Larry Niven is the best:
I though Fallen Angels by Larry Niven and Jerry Pournelle was amazing, but I have not read escape from hell yet....More »


Comments

By loninappleton at 11:20 PM ON 02/18/09

Both Inferno and this sequel smell like the fabulous Phillip Jose Farmer's "Riverworld". I suppose there's nothing intrinsically illegal with the theme of people being resurrected and encountering famous persons from history. But Sylvia Plath is not Tom Mix.

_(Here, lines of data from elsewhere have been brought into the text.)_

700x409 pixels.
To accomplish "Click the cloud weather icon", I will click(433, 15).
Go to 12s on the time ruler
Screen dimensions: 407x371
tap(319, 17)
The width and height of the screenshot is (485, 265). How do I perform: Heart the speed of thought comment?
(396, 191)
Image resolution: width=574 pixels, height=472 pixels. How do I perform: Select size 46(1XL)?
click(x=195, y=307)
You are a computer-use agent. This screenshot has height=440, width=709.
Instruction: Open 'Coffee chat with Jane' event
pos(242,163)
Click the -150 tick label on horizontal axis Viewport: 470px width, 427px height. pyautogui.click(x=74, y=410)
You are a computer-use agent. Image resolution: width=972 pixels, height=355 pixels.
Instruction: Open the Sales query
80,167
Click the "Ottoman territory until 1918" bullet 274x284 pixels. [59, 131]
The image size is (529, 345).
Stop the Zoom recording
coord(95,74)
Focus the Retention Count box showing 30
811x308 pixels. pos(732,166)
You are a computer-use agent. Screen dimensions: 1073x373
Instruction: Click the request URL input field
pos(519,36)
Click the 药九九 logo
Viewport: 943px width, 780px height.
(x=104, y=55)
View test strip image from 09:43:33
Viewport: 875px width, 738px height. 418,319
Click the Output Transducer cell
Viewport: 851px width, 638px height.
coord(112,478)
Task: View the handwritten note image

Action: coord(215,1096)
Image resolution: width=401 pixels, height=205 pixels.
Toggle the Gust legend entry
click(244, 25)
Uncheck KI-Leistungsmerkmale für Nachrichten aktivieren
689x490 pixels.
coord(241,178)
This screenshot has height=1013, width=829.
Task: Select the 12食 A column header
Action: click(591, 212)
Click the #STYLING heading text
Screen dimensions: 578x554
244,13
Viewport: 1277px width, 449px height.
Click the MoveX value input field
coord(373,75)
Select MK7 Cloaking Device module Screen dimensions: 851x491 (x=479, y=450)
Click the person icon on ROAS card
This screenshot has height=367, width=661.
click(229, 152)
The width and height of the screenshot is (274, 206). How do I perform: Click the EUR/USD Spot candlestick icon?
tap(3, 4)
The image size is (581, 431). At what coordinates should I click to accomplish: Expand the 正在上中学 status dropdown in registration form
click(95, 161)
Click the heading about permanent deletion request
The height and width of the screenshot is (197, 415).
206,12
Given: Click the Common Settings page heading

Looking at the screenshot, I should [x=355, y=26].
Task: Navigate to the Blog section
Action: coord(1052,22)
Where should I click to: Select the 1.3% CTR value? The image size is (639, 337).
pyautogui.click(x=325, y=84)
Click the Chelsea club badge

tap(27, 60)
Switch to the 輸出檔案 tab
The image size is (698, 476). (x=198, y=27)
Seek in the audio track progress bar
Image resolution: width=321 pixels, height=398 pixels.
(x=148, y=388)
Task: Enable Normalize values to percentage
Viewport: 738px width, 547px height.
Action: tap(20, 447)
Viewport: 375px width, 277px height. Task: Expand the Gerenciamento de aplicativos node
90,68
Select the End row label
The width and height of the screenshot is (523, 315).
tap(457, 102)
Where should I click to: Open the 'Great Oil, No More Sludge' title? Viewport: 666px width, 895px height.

By SeeSome at 10:13 AM ON 02/19/09

modern persons journey through Dante's Inferno (with all of the original Heaven and Hell story intact). Both deal with life after death, but then so do many, many other stories. I read "Inferno" years ago and it's a good read for any SF fan with an interest in classical myths and literature. I'm not sure if the sequel will be as involving.

By Zacary R. Wildstar Captain Of The S.S.D. Dexterous at 7:16 PM ON 02/20/09

Do you get a copy free After you Watch the New Star Trek Movie. It seems fitting somehow.

By Larry Niven is the best at 6:23 PM ON 05/29/09

I though Fallen Angels by Larry Niven and Jerry Pournelle was amazing, but I have not read escape from hell yet.